Luckily ES2015 (not so luckily for IE users) added a function that returns the first element that passes the check, like this:

function filterByStatus(trades, status) {
    return trades.find(x => x.status === status);

We can’t use our find method in the previous functions because the first big trade could be a Microsoft trade or an old trade.

Ok, let’s recap. The first approach with a temporal array is quite common in Java (because collections don’t have filter) but verbose. The second approach is Ok but is traversing all the elements in the array. And the third approach is great for our use case but doesn’t work in Internet Explorer.

We could also write it this way:

const trade =
        .filter(x => x.quantity >= 1000)
        .filter(x => x.issuer === 'IBM')
        .find(x => x.status === 'new');

Or extract the functions to lambdas…

But all these approaches have a serious flaw that Rx (Java or JS) and Java streams do not have. Let’s see how can improve our code.

Lazy evaluation

We could use RxJava, RxJs or Java streams to show this new approach. We are going to use RxJS. But first, we have to know what we can improve!

Let’s add a console.log in each of our filtering steps of the last example. This what is was logged:

quantity: {"quantity":1300,"issuer":"IBM","status":"new"}
quantity: {"quantity":300,"issuer":"Microsoft","status":"old"}
quantity: {"quantity":2100,"issuer":"IBM","status":"new"}
issuer:   {"quantity":1300,"issuer":"IBM","status":"new"}
issuer:   {"quantity":2100,"issuer":"IBM","status":"new"}
status:   {"quantity":1300,"issuer":"IBM","status":"new"}
RESULT:   {"quantity":1300,"issuer":"IBM","status":"new"}

We are iterating all the elements to filter by quantity, then just the 2 ones that have that quantity and then only the first one.

If we implement it with RxJS, this would be the code:

    .filter(x => x.quantity >= 1000)
    .filter(x => x.issuer === 'IBM')
    .find(x => x.status === 'new')
    .subscribe(x => console.log(x));

As you can see it’s pretty similar to the previous code. And if we log each step:

quantity: {"quantity":1300,"issuer":"IBM","status":"new"}
issuer:   {"quantity":1300,"issuer":"IBM","status":"new"}
status:   {"quantity":1300,"issuer":"IBM","status":"new"}
RESULT:   {"quantity":1300,"issuer":"IBM","status":"new"}

BAM! What happened? RxJS is iterating and applying all the filters to the first element instead of each filter to all the elements.
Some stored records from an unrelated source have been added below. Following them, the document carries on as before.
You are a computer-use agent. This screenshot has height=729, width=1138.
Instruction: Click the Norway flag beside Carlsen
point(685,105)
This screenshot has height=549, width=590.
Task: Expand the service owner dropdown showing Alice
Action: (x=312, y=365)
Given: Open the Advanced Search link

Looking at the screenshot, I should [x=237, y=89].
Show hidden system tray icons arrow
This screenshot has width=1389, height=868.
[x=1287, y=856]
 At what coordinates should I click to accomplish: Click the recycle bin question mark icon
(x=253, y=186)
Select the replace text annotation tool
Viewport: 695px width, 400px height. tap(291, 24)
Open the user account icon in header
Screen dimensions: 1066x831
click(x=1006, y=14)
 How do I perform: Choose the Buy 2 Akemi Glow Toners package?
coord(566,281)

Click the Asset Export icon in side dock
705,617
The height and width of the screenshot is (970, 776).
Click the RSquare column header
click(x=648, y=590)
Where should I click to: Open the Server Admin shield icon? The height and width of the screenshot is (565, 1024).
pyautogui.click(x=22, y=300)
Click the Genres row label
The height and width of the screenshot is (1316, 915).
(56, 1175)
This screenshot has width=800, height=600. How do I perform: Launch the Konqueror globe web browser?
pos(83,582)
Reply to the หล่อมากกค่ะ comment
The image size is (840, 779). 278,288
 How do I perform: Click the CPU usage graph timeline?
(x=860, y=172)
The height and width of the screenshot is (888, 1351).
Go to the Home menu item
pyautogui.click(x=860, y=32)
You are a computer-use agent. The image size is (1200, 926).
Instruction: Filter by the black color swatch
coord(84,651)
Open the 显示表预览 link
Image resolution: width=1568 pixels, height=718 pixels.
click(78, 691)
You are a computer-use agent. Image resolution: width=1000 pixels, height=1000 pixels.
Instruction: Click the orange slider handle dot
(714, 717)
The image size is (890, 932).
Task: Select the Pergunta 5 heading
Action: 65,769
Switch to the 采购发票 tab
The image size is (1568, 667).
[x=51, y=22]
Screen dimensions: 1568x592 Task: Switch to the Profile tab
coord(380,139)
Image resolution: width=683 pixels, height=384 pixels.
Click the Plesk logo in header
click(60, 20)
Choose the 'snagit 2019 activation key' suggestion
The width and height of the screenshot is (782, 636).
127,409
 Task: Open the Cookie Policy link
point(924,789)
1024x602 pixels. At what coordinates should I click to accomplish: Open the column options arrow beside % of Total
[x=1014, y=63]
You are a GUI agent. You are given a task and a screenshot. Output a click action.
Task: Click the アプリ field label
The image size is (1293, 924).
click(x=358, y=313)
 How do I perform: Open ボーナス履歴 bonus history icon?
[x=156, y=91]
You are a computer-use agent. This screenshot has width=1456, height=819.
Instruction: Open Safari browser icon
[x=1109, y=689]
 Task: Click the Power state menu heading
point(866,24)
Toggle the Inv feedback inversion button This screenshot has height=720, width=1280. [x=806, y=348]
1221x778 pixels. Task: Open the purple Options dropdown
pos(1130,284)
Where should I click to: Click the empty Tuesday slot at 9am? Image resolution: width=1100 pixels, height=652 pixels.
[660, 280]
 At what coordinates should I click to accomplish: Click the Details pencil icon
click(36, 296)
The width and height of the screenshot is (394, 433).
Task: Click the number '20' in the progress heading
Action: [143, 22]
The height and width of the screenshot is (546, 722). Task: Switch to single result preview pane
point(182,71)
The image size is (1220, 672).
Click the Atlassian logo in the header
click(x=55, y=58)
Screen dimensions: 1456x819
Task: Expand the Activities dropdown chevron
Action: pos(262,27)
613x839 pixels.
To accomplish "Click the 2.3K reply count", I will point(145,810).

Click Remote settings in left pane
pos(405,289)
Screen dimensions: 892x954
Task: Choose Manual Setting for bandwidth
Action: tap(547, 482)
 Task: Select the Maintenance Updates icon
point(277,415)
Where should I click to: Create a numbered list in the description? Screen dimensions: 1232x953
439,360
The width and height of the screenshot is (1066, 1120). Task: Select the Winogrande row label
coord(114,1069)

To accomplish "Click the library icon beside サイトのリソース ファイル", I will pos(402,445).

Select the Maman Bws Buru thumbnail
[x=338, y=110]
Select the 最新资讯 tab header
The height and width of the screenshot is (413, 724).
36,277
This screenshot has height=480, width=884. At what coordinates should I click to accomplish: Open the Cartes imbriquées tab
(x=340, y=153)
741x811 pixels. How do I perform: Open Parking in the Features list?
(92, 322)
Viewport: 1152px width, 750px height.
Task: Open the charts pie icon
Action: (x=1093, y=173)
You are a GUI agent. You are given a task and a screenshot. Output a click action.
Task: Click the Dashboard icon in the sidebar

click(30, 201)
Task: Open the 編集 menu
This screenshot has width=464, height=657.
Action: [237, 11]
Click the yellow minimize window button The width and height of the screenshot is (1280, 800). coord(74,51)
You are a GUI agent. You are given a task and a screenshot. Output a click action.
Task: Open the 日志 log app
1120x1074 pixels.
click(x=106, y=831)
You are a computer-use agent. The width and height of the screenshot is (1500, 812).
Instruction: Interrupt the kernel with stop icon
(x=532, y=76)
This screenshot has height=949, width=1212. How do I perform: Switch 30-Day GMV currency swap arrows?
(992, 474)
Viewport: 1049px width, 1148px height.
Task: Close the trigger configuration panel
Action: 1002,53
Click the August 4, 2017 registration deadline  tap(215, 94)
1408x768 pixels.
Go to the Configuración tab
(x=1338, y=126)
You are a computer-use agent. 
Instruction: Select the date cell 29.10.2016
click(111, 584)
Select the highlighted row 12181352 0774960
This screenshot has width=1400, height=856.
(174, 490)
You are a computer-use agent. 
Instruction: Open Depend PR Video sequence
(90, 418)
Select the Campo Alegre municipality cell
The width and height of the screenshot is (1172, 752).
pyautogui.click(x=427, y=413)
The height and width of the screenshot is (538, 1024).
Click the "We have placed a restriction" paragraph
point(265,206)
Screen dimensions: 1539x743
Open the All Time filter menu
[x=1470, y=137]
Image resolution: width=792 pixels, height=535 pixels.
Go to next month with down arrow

RxJS is lazy in that sense (or short circuiting). It does not check the quantity to get all the trades bigger than 1000 and then look the company. It applies all the filters to the first element and if it’s ok, stops.

Let’s see another example with a different source, trades:

const trades = [
    {quantity: 300, issuer: 'Microsoft', status: 'old'},
    {quantity: 1300, issuer: 'IBM', status: 'new'},
    {quantity: 2100, issuer: 'IBM', status: 'new'},

And result:

quantity: {"quantity":300,"issuer":"Microsoft","status":"old"}
quantity: {"quantity":1300,"issuer":"IBM","status":"new"}
issuer:   {"quantity":1300,"issuer":"IBM","status":"new"}
status:   {"quantity":1300,"issuer":"IBM","status":"new"}
RESULT:   {"quantity":1300,"issuer":"IBM","status":"new"}

RxJS applies the first filter to the first element and fails, so it can ignore that element and continues with the second…

This behavior is not related to the first method, it is just how Rx works. The elements of the stream go all the way with the transformations/operations until we verify the last condition or we process all the elements.

Why is this great?

Do you remember the first code, the one with the return condition?, RxJS is doing exactly that but without implementing it explicitly (let’s not forget that a break is a type of goto) and allowing us to extract functions or lambdas easily.

We get better performance that the function examples because we only execute the minimum number of operations (or in the worst case, the same) but without losing expressiveness.

We are used to code that reads sequentially when we apply functions. In RxJS we don’t loop until we have executed all the stream of operations to the first element.

It’s harder to understand but simply better: expressiveness without losing performance!